Gold Coast 600
Surfers Paradise, Australia
In just two years, the Gold Coast 600 V8 Supercars event has cemented its place as a major international motor race that offers a wonderful throwback to how it used to be. Aussie tin-top regulars find themselves teamed with and pitted against a stellar cast of foreign talent, from IndyCar aces to sports and GT stars – and even the odd Formula 1 face.
But with the loss of Dan Wheldon hours before he was due to fly to Australia for his Gold Coast debut, 28 V8 Supercar regulars and their international cast of co-drivers were dealt a blow that drew a shadow over the contest.
Wheldon had been signed up to co-drive the No 1 Toll Holden Racing factory entry as team-mate to 2010 V8 champion James Courtney, so his crash at the Las Vegas IndyCar Series finale forced the organisers to find a number of last-minute replacements.
Britain’s Darren Turner, a two-time Le Mans class winner for Aston Martin, replaced his fallen countryman at Toll HRT , while Northern Ireland’s Richard Lyons deputised for the injured Will Power at the Prodrive-run Ford Performance Racing, and Denmark’s Allen Simonsen filled in for the grief-stricken Tony Kanaan at Kelly Racing.
With the IndyCar ranks depleted, the wills of Alex Tagliani, Wheldon’s Indy 500 and Las Vegas team-mate, and the Team Penske duo of Hélio Castroneves and Ryan Briscoe were tested as they made the trek to Australia.
Tributes to Wheldon marked the event and the V8 series unveiled the Dan Wheldon Memorial Trophy, awarded to the top performer among the international ranks.
Once track activity commenced on the 1.8-mile Surfers Paradise street circuit, a sense of normality returned as the revised format – with double the number of international drivers – gave fans a heightened level of competition missing from the inaugural event.
The presence of Tonio Liuzzi, the only active F1 driver in the field, the aforementioned IndyCar stars and other all-rounders from the worlds of open-wheel and sports car racing meant one style of driver would rise to the top, and in the twin 300km races versatility proved to be key.
Frenchman Sébastien Bourdais, drawing from his F1, Champ Car, IndyCar and LMP1 experience with Peugeot, claimed the Wheldon Trophy after helping Triple 8 Engineering’s Jamie Whincup to the win on Saturday and a fighting second on Sunday.
Lyons, with an equally diverse CV, played a pivotal role in Mark Winterbottom scoring his first win of the year on Sunday.
If those results were expected, the true brilliance of the Gold Coast 600 was found for the second year in the performances of lesser-known internationals, with BMW’s Joey Hand and French super-sub Simon Pagenaud treating the fans to staggering displays.

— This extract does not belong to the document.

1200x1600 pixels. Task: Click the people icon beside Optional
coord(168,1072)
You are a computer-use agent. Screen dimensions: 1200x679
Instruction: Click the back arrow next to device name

Hand led the chassis set-up efforts that took the Dick Johnson Racing Ford Falcon from 25th in practice to a fourth-place finish in Race One on Saturday. He then set competitive lap times in Race Two – after experiencing a failure of the front brake calipers…
Pagenaud and Lee Holdsworth chased Bourdais and Whincup to take third on Sunday, despite the aspiring IndyCar driver’s lack of experience in such machinery. It took some convincing to get invitations for Hand and Pagenaud, but they can expect a bidding war for their services next year.
Behind the top finishers, a private battle between ACO-based GT drivers offered the best sub-plot of the weekend. With top drivers from the BMW, Corvette and Porsche factories fighting for bragging rights, Britons Oliver Gavin and Richard Westbrook looked like V8 Supercar veterans in their respective Holden (GM) entries, and American Patrick Long, the breakout star of the 2010 event, impressed again as the Porsche ace went on a passing spree during both rounds.
Comedic relief was provided by former British Formula Ford Festival team-mates Russell Ingall and Jan Magnussen, who used their Holden as a 1500kg bowling ball to deplete Ford’s stable on the Saturday and Sunday.
With a possible date change for the 2012 event that would allow NASCAR drivers to compete, anticipation for the next Gold Coast 600 is already starting to build.